» Task
Every line below from the one with "Click the Union Berlin club logo" through the one with "The height and width of the screenshot is (778, 593)." is to be repeated exactly, with no picture among them.

» Stored data

--------------------------------------------------

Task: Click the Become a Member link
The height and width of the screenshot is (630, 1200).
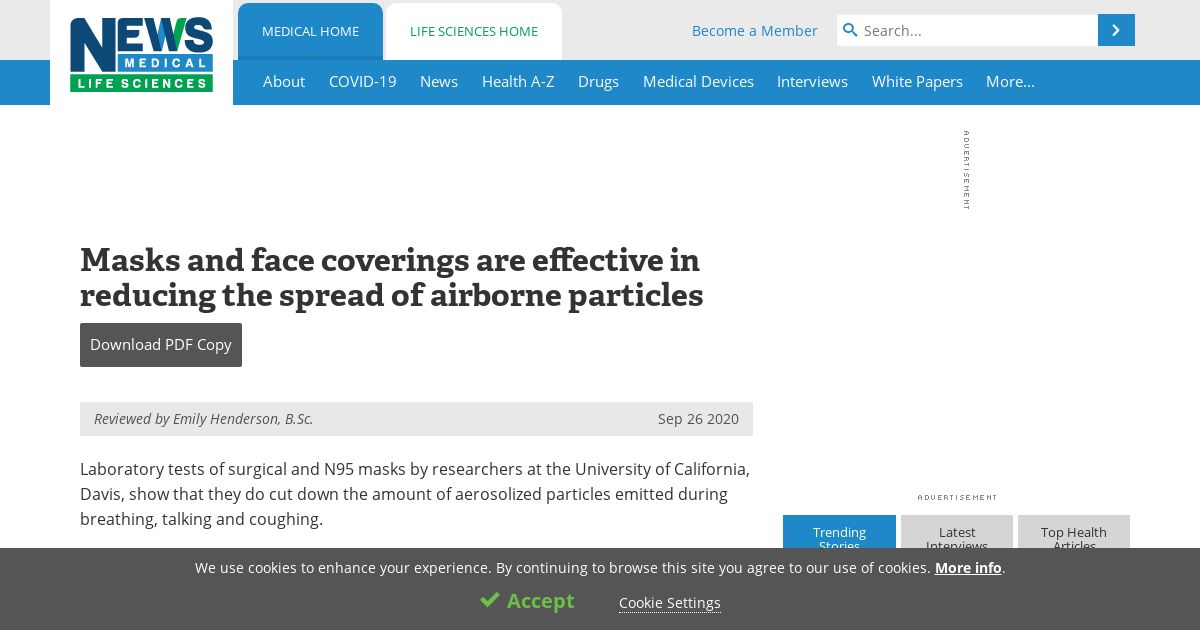Action: (754, 31)
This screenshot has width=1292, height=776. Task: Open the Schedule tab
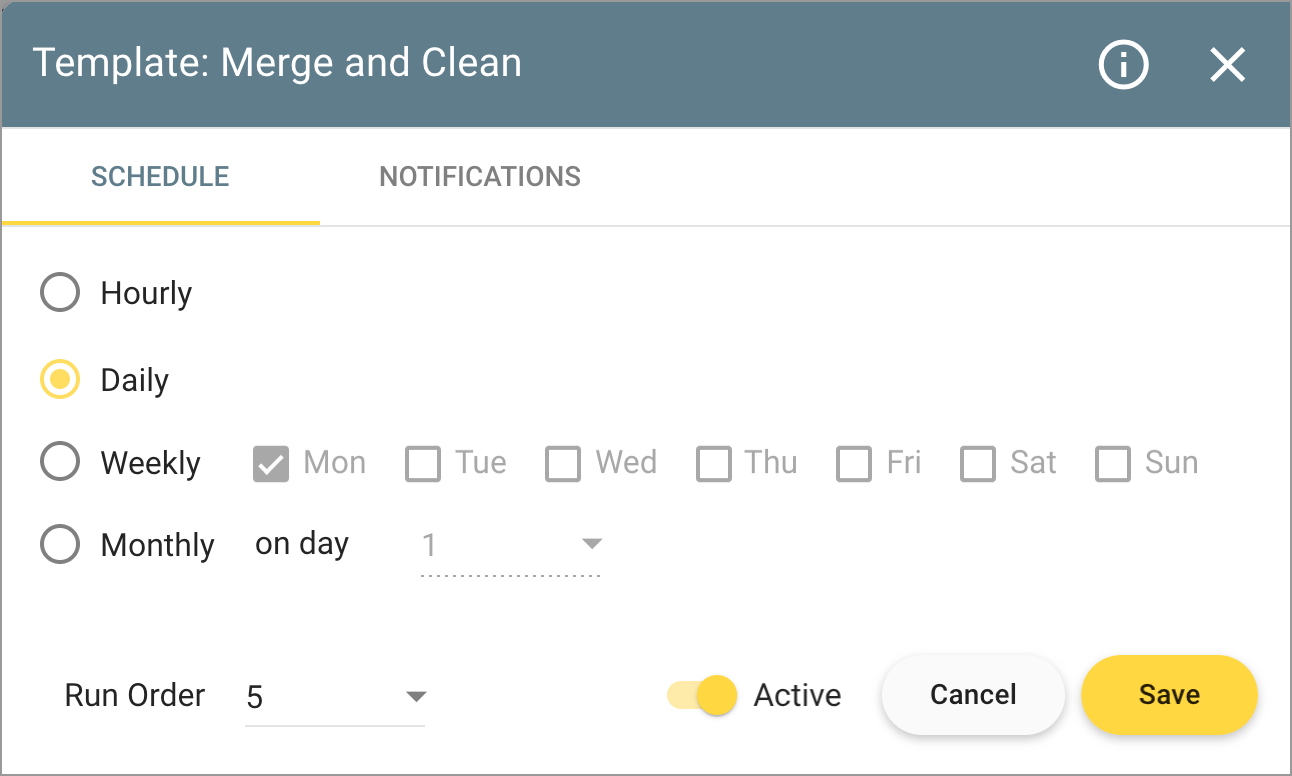pos(160,177)
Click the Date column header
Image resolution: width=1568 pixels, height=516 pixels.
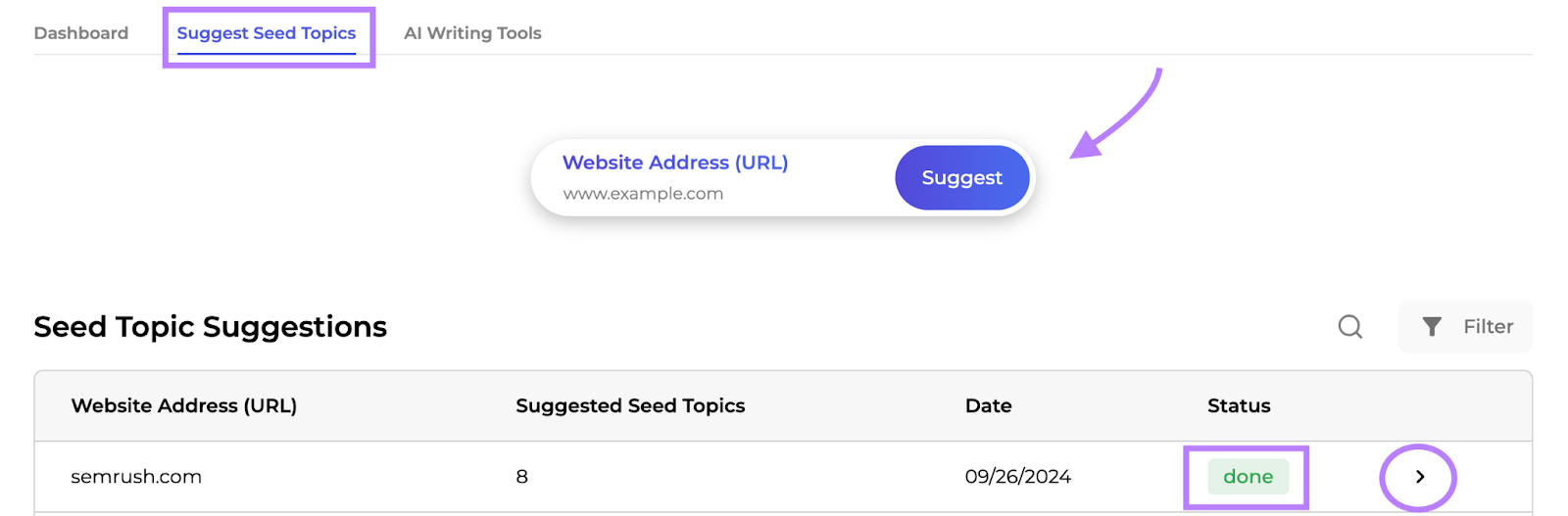[988, 405]
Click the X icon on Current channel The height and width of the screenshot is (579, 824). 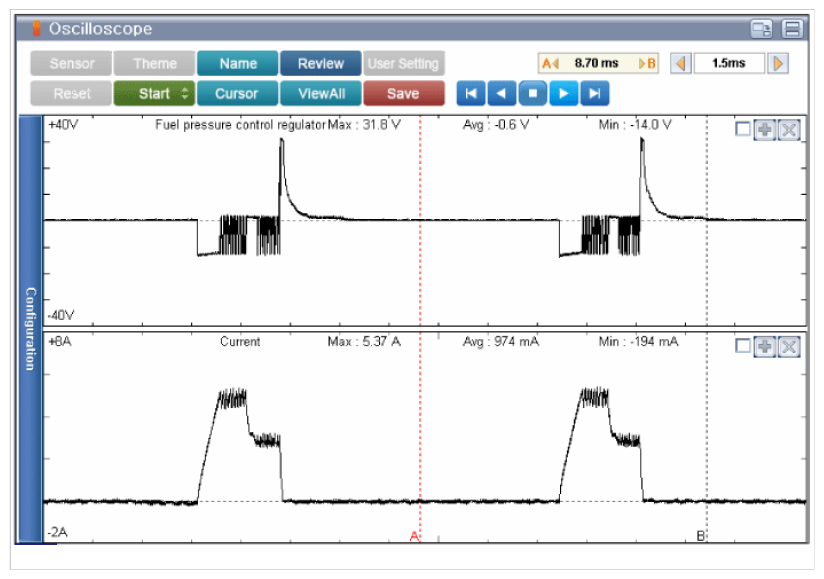[788, 346]
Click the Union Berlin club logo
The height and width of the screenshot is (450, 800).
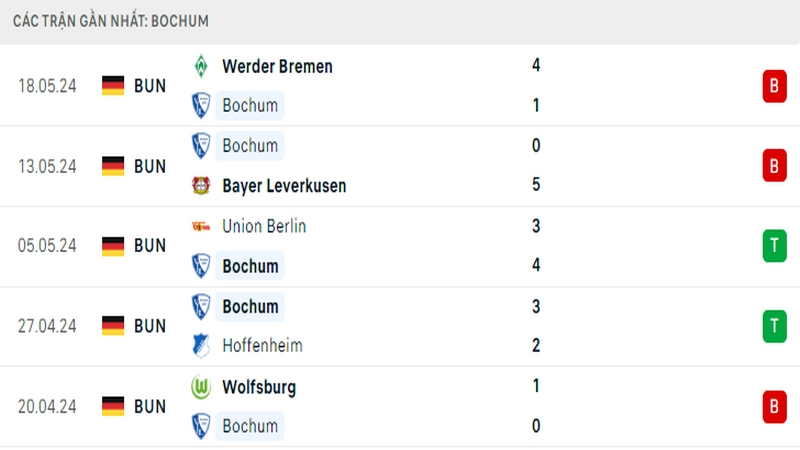tap(201, 226)
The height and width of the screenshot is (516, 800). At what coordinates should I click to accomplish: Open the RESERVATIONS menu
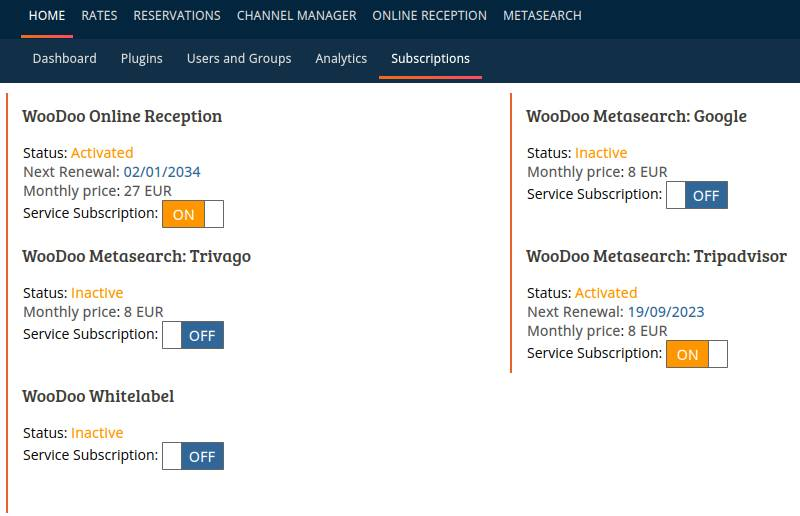click(177, 16)
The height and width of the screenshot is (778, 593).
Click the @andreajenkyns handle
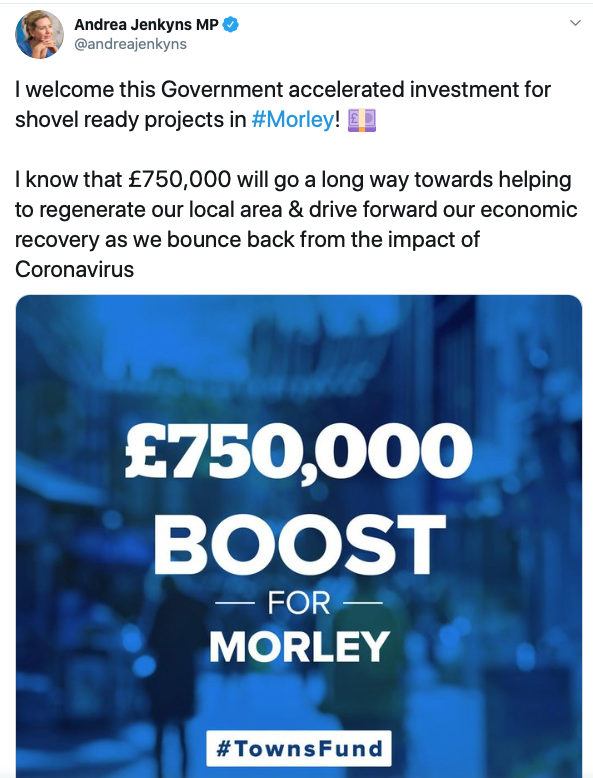130,44
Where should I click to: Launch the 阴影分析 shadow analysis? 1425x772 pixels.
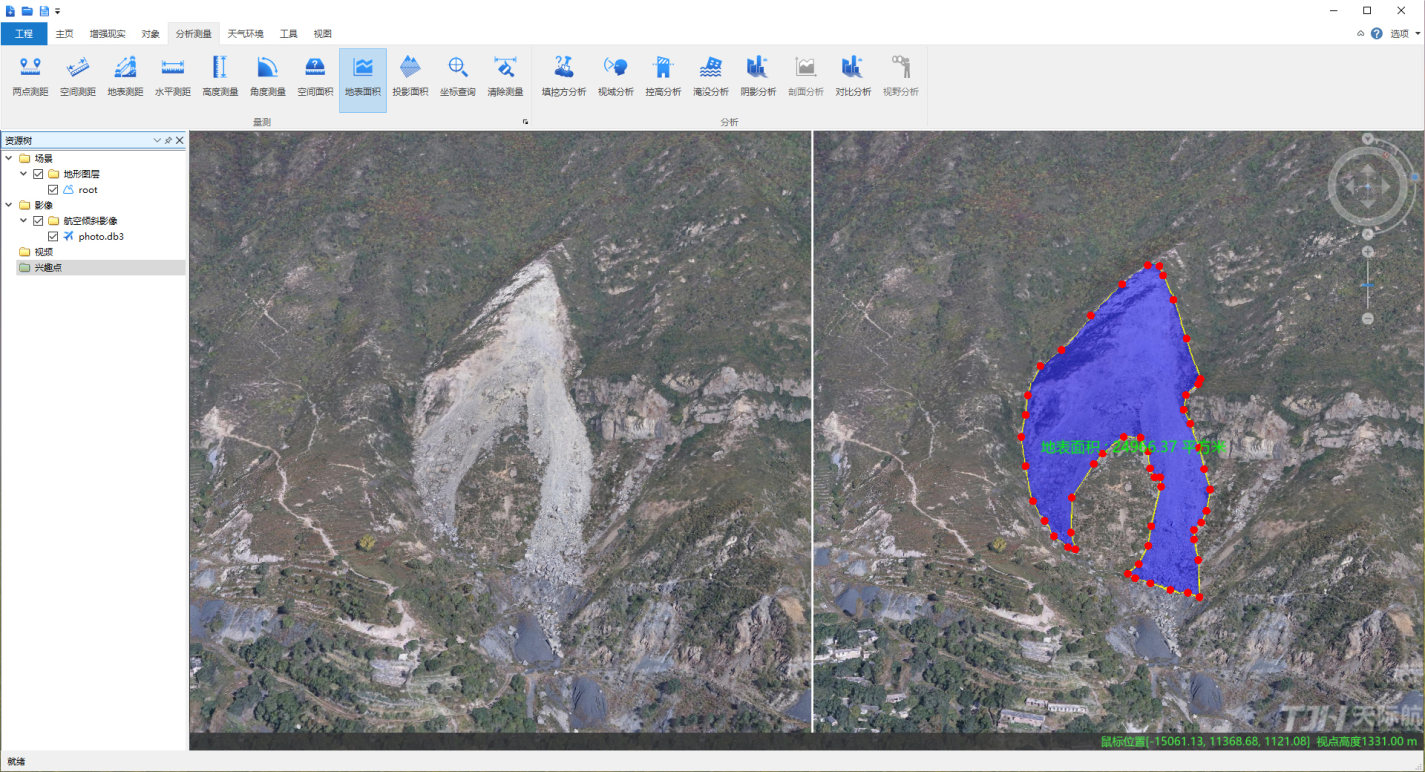click(x=757, y=78)
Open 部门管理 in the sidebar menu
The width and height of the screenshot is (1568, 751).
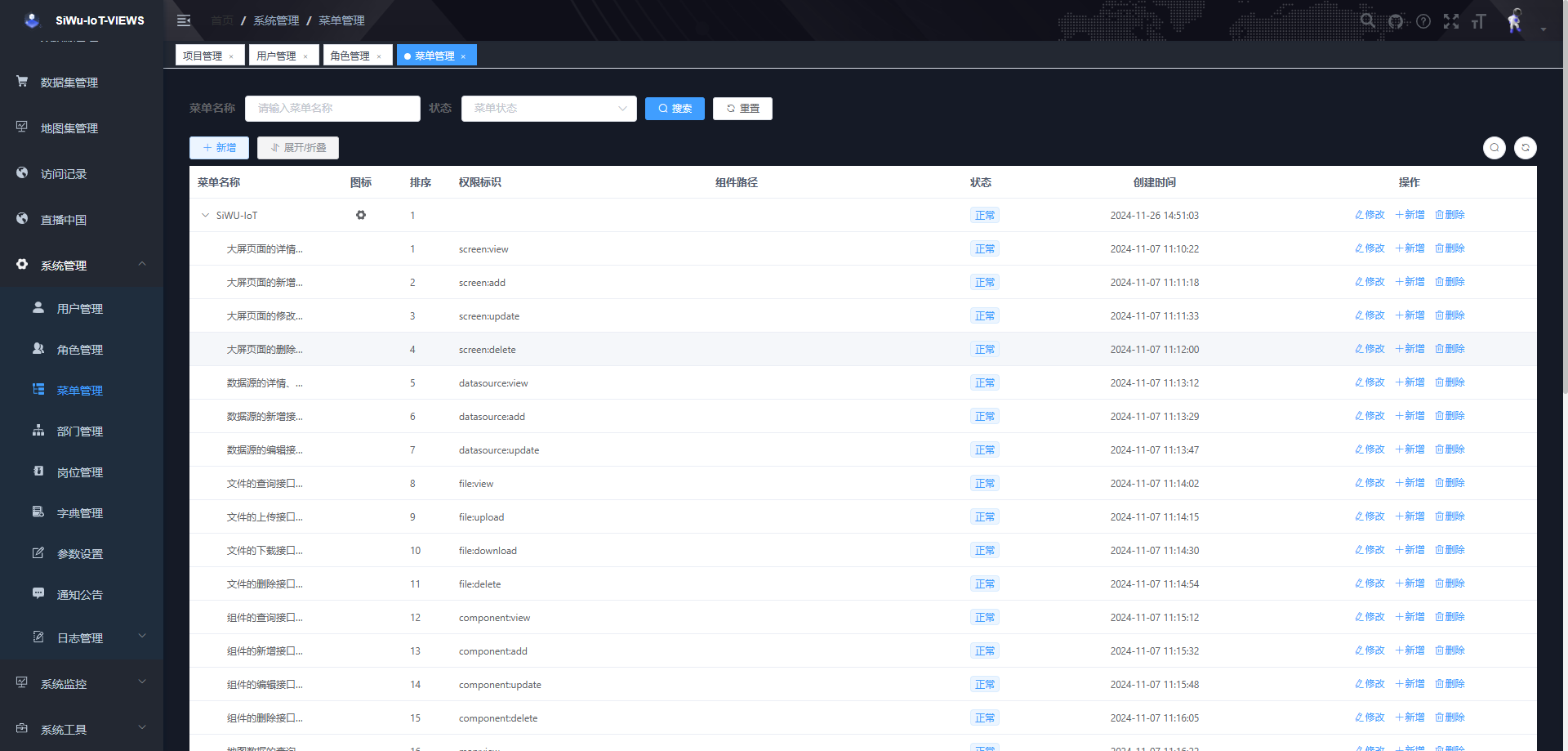tap(80, 431)
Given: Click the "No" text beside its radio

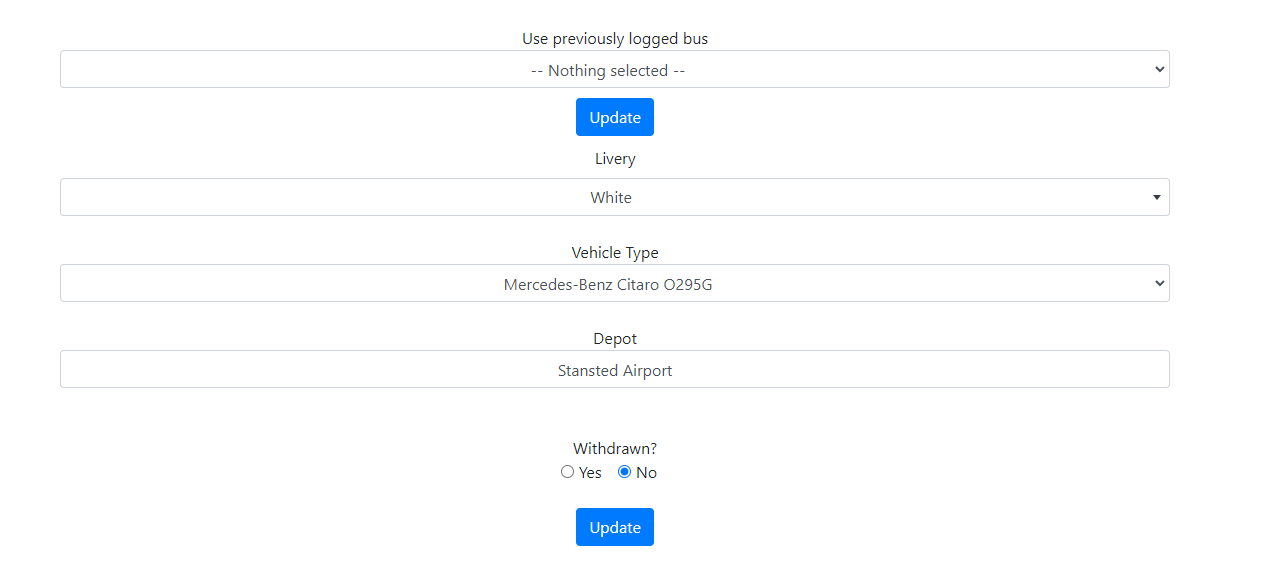Looking at the screenshot, I should 646,473.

--------------------------------------------------

» Exercise solution
Click the Union Berlin club logo
The height and width of the screenshot is (450, 800).
tap(201, 226)
The height and width of the screenshot is (516, 800). At what coordinates should I click to accomplish: Open the RESERVATIONS menu
click(177, 16)
The height and width of the screenshot is (778, 593).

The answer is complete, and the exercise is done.